■ Exercise objective:
From the first line to the last, output the records exactly and drop any images.

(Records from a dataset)
--------------------

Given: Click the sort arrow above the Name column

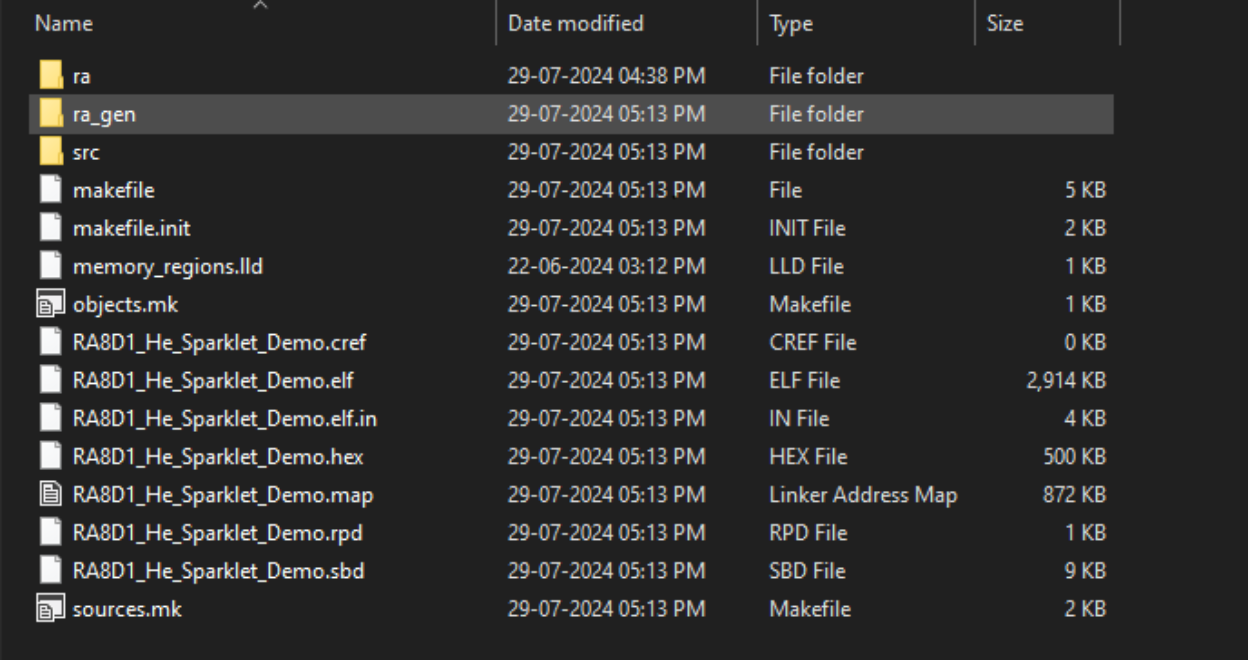Looking at the screenshot, I should tap(261, 6).
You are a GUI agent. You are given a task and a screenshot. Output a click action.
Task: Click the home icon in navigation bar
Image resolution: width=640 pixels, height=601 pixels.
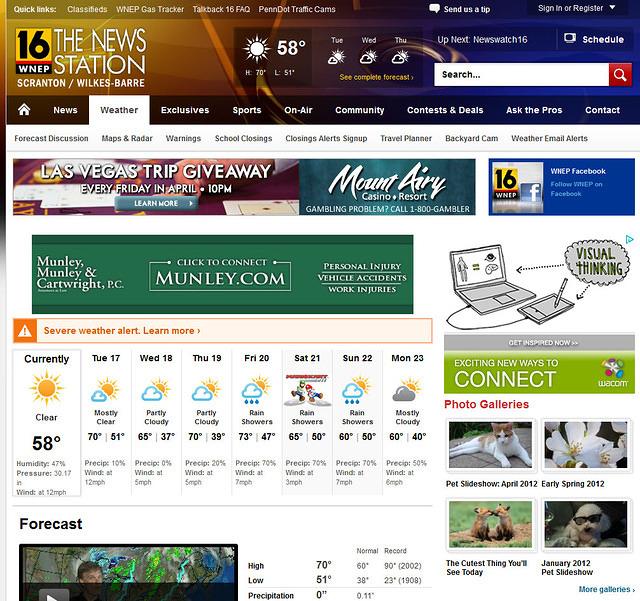pos(24,109)
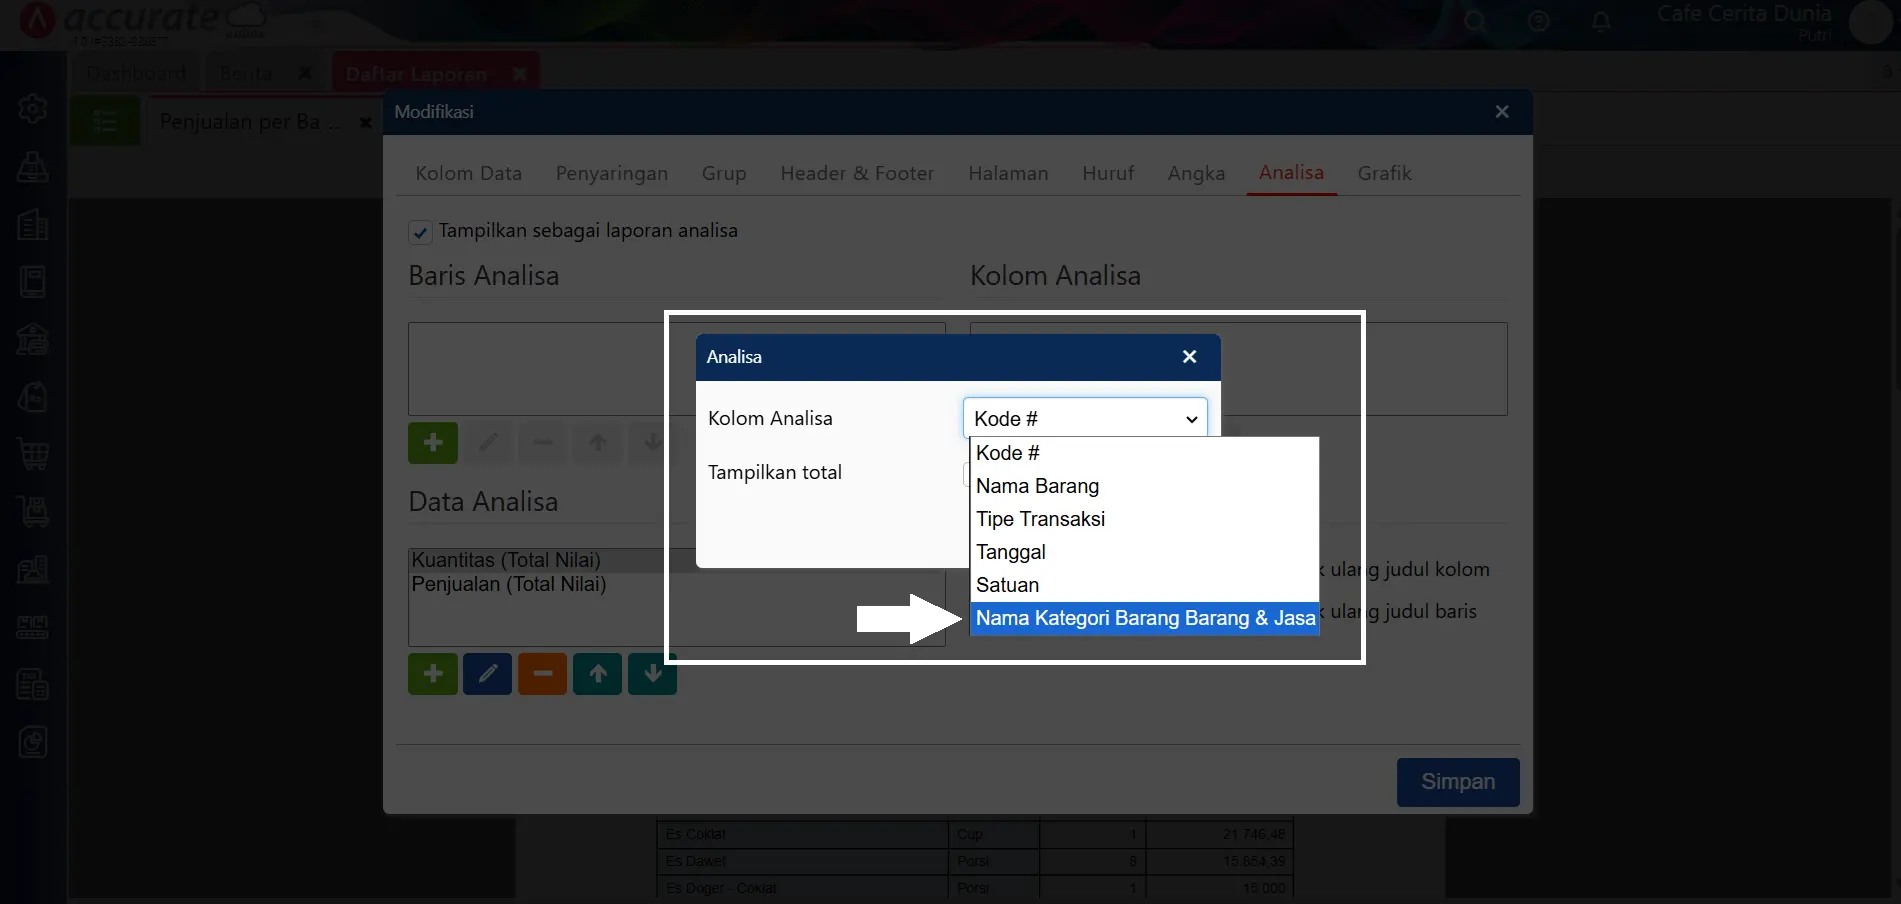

--------------------

■ The answer:
Given: Click the sort arrow above the Name column

Looking at the screenshot, I should tap(261, 6).
You are a GUI agent. You are given a task and a screenshot. Output a click action.
Task: Click the home icon in navigation bar
Image resolution: width=640 pixels, height=601 pixels.
pos(24,109)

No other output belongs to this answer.